───── Material for the task

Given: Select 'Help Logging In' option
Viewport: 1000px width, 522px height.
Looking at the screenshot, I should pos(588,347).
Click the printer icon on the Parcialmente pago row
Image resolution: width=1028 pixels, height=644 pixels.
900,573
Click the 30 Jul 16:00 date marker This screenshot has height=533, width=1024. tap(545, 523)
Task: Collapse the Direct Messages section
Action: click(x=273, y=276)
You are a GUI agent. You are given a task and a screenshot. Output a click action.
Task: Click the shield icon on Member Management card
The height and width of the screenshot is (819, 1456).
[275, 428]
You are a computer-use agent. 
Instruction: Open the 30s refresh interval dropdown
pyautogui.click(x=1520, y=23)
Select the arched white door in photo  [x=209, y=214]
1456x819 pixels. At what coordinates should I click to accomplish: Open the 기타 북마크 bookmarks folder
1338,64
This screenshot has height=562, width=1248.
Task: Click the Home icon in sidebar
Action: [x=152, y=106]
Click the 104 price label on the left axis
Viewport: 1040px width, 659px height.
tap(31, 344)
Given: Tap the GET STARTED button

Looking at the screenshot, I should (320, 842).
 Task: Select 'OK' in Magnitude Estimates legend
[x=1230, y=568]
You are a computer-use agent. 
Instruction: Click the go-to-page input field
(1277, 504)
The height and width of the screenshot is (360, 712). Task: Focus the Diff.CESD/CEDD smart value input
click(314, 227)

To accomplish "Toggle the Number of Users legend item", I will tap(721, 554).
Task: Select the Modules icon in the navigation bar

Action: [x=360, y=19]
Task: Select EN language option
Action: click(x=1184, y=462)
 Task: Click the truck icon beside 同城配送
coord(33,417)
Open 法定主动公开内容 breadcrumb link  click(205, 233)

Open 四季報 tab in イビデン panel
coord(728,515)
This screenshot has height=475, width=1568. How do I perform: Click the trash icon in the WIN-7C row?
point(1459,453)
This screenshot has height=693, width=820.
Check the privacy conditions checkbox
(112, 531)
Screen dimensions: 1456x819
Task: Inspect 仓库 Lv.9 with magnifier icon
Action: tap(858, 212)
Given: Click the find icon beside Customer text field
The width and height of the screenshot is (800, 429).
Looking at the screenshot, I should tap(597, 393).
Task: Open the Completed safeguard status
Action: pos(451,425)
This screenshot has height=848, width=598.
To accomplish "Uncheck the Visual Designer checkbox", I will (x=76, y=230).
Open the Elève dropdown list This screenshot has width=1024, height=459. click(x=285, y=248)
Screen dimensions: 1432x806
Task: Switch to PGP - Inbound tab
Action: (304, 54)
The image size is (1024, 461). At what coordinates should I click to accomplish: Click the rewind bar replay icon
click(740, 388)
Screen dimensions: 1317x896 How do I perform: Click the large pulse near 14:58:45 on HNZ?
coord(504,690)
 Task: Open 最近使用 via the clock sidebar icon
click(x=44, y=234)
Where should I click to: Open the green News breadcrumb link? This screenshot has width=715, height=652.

──────────

- **What is being asked**: Reproduce the records verbatim, everything from the line containing "1456x819 pixels. At" down to the line containing "[x=1230, y=568]", both of those lines included.

- **Solution to this task**:
1456x819 pixels. At what coordinates should I click to accomplish: Open the 기타 북마크 bookmarks folder
1338,64
This screenshot has height=562, width=1248.
Task: Click the Home icon in sidebar
Action: [x=152, y=106]
Click the 104 price label on the left axis
Viewport: 1040px width, 659px height.
tap(31, 344)
Given: Tap the GET STARTED button

Looking at the screenshot, I should (320, 842).
 Task: Select 'OK' in Magnitude Estimates legend
[x=1230, y=568]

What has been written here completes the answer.